An earth-grinding roar issued from
the darkness. Half reptilian, half alien, the sound obliterated all reason. Later
Davril knew he must have screamed in fear, but he could not hear it, nor did he
remember anything other than that awful, inhuman roar. The sound was made by something
massive, something vaster than a whale, or a pod of whales, something truly
gargantuan and Other. It was the roar of no beast, but of some terrible Thing
possessed of inconceivable intellect—all this Davril could tell in that one awful
sound.

Alyssa clung to him tightly, likely
screaming in his ear though he could not hear it.
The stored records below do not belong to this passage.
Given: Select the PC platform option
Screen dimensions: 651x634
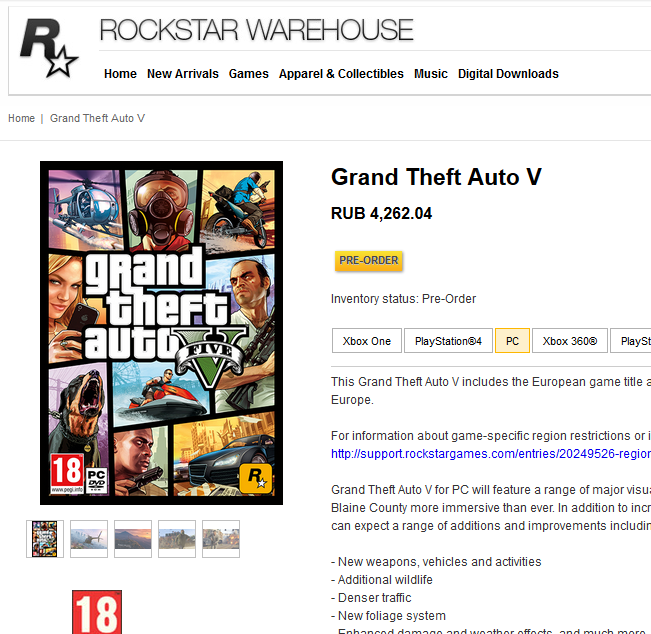Looking at the screenshot, I should (512, 341).
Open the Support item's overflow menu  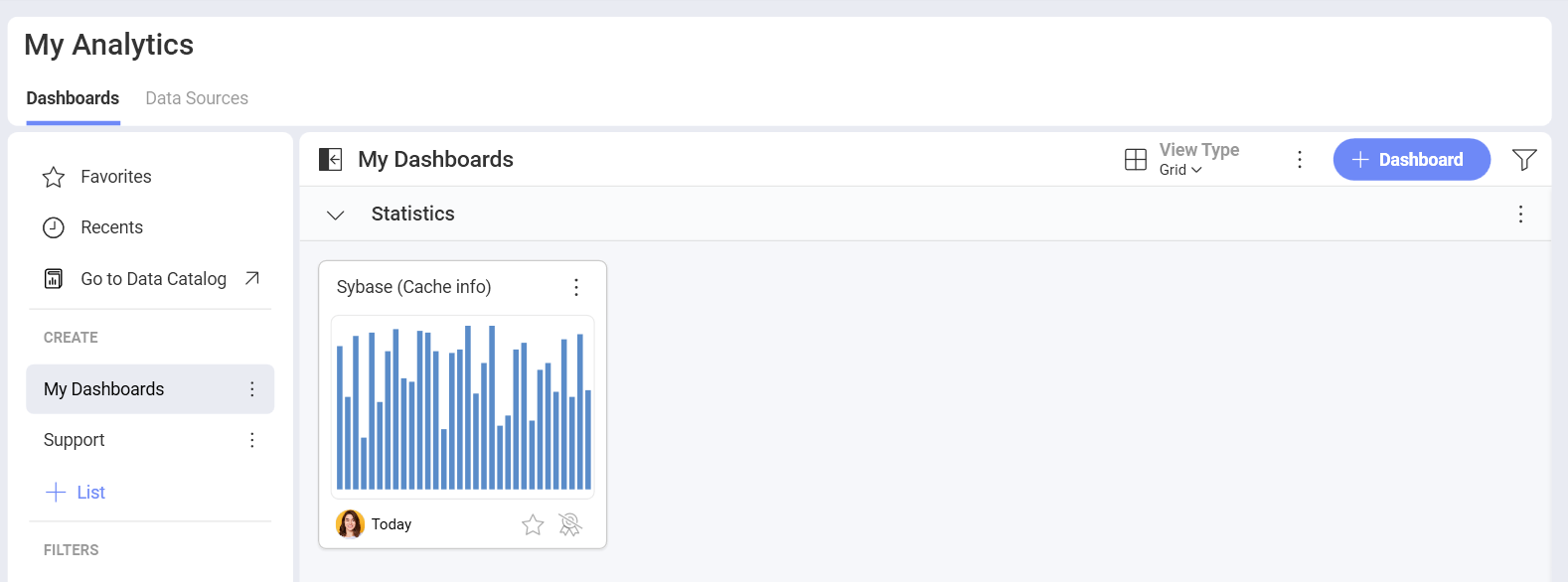252,439
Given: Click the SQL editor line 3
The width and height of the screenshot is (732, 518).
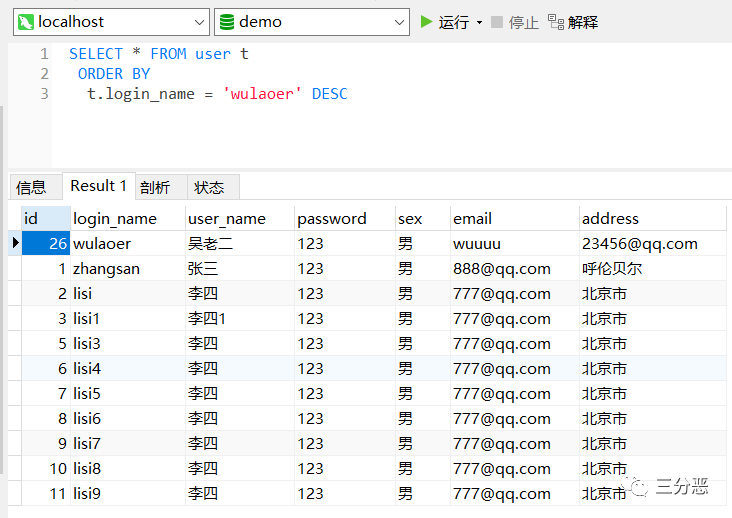Looking at the screenshot, I should tap(217, 94).
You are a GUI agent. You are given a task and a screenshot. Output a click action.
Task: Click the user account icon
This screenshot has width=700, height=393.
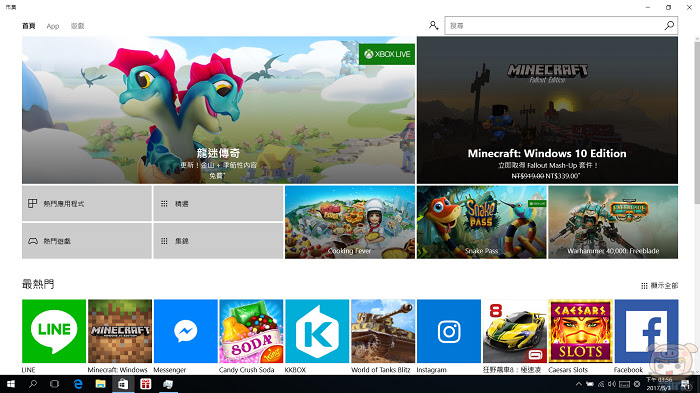pyautogui.click(x=433, y=25)
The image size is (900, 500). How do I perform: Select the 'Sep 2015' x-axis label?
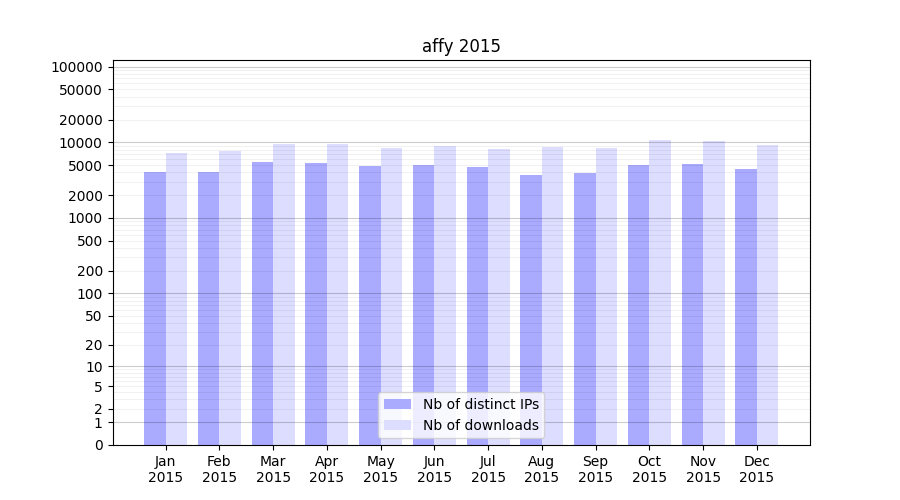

This was It, Davril realized—Subn-ongath,
the Patron of Qazradan, the foe of the Worm.
He’s real. Gods be good, he’s real.
Davril had not only robbed It
of Its sacrifice but had slain Its chief worshippers.

“Run!” Alyssa said. “For the gods’
sakes, run!”

Davril ran, and all became a vague
confusion of screaming and fleeing. He carried a torch in one hand, a sword in
the other, and had flung Alyssa over his shoulder. The world shook around him,
and his vision blurred. Stars wheeled all about. He and Alyssa screamed all the
way back to the upper catacombs.

Davril expected the Thing to charge
after them, to grind them to pulp beneath it, to swallow their flesh and bones
and souls, but it didn’t, and when Davril had time to think on it he realized
it must not be able to pass the Door. It remained, raging, in the darkness of
the deep earth, though Davril was slow to realize it.

Somewhere in the upper catacombs, sanity
returned to him. He set Alyssa down and they faced each other, both haggard and
wan and panting.

“What—was that—
thing
?” she wheezed. “Was it really . . .?”

“I don’t—”

For the first time, he noticed the
blood on his hands, and his terror at Subn-ongath faded, if only a bit.

“I killed them,” he whispered. “I slew
my father . . . my brothers . . .” He held up a trembling, bloody hand and
stared at it as if it didn’t belong to him. “What should I do?”